Key Capabilities & Features
- Medical Evidence Filtering: Classifies passages as "Yes" (contains supporting evidence) or "No" (does not contain supporting evidence) for a clinical query.
- Improved RAG Quality: Designed to enhance the reliability and interpretability of medical RAG pipelines by filtering out irrelevant information before text generation.
- Fine-tuned Performance: Achieves an F1 score of 0.623 on expert-annotated medical query-passage pairs, demonstrating substantial gains over zero-shot baselines like Llama-3.1-8B (0.521 F1) and GPT-4o (0.442 F1).
- Training Data: Trained on 3,200 expert-labeled query-passage pairs, focusing on the specific task of evidence classification.
Intended Use Cases
- Medical RAG Systems: Ideal for integration into medical question-answering systems to pre-filter retrieved documents.

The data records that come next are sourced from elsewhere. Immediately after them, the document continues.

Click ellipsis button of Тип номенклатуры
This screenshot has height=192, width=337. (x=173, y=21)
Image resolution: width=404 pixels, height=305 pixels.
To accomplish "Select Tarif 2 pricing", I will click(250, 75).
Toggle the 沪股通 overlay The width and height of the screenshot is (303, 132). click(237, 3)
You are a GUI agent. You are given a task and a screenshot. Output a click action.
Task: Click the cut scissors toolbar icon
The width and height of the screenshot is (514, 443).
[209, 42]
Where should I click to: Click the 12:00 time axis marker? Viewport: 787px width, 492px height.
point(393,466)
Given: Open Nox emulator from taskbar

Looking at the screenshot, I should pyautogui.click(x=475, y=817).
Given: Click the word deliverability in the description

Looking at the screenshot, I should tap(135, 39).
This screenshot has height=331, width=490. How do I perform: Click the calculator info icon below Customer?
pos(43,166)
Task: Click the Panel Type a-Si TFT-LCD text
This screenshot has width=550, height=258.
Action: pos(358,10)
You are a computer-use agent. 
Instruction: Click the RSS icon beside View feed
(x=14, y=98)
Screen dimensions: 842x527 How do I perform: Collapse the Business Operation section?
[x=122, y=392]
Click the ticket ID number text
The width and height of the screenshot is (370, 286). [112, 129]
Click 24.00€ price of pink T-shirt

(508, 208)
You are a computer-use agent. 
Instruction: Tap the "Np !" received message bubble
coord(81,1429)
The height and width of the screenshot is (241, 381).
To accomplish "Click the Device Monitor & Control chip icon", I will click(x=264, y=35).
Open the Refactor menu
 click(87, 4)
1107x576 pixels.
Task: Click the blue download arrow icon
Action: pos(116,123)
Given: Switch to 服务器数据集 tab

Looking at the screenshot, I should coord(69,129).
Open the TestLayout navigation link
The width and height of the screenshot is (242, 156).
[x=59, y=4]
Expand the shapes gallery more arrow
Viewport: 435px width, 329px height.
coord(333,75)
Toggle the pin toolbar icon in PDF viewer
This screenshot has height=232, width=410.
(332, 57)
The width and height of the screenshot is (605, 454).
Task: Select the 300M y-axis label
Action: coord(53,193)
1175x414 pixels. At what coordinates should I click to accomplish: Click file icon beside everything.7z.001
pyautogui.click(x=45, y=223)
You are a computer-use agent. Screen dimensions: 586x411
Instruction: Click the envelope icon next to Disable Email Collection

- Research Purposes: Intended for researchers working on improving the accuracy and efficiency of information retrieval in clinical contexts.
- Building Interpretable AI: Contributes to more transparent RAG pipelines by explicitly identifying relevant evidence.
For detailed methodology and experimental results, refer to the associated paper: Rethinking Retrieval-Augmented Generation for Medicine: A Large-Scale, Systematic Expert Evaluation and Practical Insights.